# Activity 5.3 - Returning to the Nest

## Processing Dr. Bergen's Eagle Data in `pyspark`

In a previous homework, you performed a data management task for Dr. Bergen, Director of the WSU Statistical Consulting Center.  The associated data can be found in the `data` folder of this repository.  Below, you will find the instructions for the original task.

>    Dr. Bergen had the following to say about the data.
>
>     - One row = one GPS measurement.  
>     - Subsample of 10K GPS points from a couple bald eagles in Iowa. 
>     - **Context.** need to use the flight characteristics to perform $k$-means clustering of the flight points.

Data records -
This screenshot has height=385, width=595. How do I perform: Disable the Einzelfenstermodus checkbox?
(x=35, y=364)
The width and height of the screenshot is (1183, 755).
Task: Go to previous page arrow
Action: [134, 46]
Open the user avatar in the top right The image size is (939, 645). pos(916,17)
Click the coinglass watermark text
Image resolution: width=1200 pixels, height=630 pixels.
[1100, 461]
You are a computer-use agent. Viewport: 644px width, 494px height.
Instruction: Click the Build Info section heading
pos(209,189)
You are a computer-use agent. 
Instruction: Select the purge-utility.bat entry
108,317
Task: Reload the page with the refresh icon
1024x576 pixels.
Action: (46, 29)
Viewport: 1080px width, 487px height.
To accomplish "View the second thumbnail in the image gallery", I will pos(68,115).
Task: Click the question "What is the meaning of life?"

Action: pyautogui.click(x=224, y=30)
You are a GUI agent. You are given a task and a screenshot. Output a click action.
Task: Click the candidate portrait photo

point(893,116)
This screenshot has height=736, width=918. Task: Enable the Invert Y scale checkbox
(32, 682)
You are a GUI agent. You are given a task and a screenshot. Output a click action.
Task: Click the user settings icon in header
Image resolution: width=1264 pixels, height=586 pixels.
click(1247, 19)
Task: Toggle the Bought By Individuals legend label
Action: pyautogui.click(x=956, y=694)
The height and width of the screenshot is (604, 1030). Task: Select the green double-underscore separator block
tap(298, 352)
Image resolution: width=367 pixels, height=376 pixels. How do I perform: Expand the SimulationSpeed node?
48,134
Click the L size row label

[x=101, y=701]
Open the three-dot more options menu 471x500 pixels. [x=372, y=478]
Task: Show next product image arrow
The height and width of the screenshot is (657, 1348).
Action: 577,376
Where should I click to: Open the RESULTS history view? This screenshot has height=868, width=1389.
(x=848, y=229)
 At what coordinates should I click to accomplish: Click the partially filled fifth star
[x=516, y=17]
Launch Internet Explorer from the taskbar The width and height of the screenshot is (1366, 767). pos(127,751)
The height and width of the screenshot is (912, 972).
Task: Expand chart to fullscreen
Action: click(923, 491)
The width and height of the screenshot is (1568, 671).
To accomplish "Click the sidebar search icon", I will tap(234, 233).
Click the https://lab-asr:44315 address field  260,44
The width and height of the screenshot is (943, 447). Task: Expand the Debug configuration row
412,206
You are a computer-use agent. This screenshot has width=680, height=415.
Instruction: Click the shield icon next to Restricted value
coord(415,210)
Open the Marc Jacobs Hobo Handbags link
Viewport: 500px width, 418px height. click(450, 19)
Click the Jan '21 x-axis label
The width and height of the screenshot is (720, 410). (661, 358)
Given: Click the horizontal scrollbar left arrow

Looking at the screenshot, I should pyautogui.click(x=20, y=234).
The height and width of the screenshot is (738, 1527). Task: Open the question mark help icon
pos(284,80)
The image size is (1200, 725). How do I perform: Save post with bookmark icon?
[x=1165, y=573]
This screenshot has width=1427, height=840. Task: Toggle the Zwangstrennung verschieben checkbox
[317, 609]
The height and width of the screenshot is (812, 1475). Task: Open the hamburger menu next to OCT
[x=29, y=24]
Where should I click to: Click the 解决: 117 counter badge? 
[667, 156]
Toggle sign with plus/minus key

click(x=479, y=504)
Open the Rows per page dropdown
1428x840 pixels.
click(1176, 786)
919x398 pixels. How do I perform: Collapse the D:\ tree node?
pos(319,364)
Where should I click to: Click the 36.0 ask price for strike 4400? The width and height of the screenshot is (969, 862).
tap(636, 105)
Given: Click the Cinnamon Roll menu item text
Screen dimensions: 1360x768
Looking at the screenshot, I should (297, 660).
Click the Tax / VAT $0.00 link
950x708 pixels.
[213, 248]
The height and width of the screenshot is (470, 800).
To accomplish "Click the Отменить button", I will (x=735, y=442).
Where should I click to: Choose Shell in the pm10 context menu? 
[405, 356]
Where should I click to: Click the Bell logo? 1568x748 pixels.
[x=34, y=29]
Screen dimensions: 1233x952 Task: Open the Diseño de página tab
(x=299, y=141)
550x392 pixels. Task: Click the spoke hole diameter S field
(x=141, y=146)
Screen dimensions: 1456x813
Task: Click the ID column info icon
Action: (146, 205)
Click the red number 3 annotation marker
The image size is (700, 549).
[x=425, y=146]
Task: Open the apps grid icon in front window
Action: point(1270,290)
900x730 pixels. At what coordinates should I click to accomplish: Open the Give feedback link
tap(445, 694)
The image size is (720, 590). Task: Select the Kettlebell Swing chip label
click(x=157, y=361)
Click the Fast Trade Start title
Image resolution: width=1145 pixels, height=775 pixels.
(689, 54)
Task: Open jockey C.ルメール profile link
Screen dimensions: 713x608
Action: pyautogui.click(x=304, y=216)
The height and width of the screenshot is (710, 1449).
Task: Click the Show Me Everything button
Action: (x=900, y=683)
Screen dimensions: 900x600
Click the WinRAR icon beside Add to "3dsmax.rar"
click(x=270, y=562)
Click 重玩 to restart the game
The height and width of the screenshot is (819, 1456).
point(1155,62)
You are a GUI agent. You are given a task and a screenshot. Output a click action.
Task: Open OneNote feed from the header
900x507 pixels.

Exercises to complete -
1 > Answer these from the eagle data activity:
(a) In which folder of the repository is the data kept?
(b) What position does Dr. Bergen hold?
(c) How many GPS points are in the subsample?
2 > List every point Dr. Bergen makes about the data in the eagle data activity.
3 > Write the next part of the eagle data activity, starting right after its last line.

Outputs for the tasks -
1 >
(a) The `data` folder.
(b) Director of the WSU Statistical Consulting Center.
(c) 10K.

2 >
- One row is one GPS measurement.
- The data is a subsample of 10K GPS points from a couple of bald eagles in Iowa.
- The flight characteristics need to be used for k-means clustering of the flight points.

3 >
>
>    Variables to be used for clustering include
>
>    - `KPH` (km per hour; an instantaneous measure of speed; measured by the GPS device);
>    - `Sn` (an average speed; given 2 time points and at locations and something like );
>    - `AGL0` (meters above ground level);
>    - `VerticalRate` (change in AGL between two time points; large negative if descending quickly; large positiveif ascending quickly);
>    - `absVR` (absolute value of VerticalRate); and
>    - `abs_angle`c(absolute value of turn angle, in radians; larger values equal more “tortuous”, i.e. twisty flight)
>
>    All variables except for `VerticalRate` are skewed and all variables need to be mean-centered and standardized prior to clustering.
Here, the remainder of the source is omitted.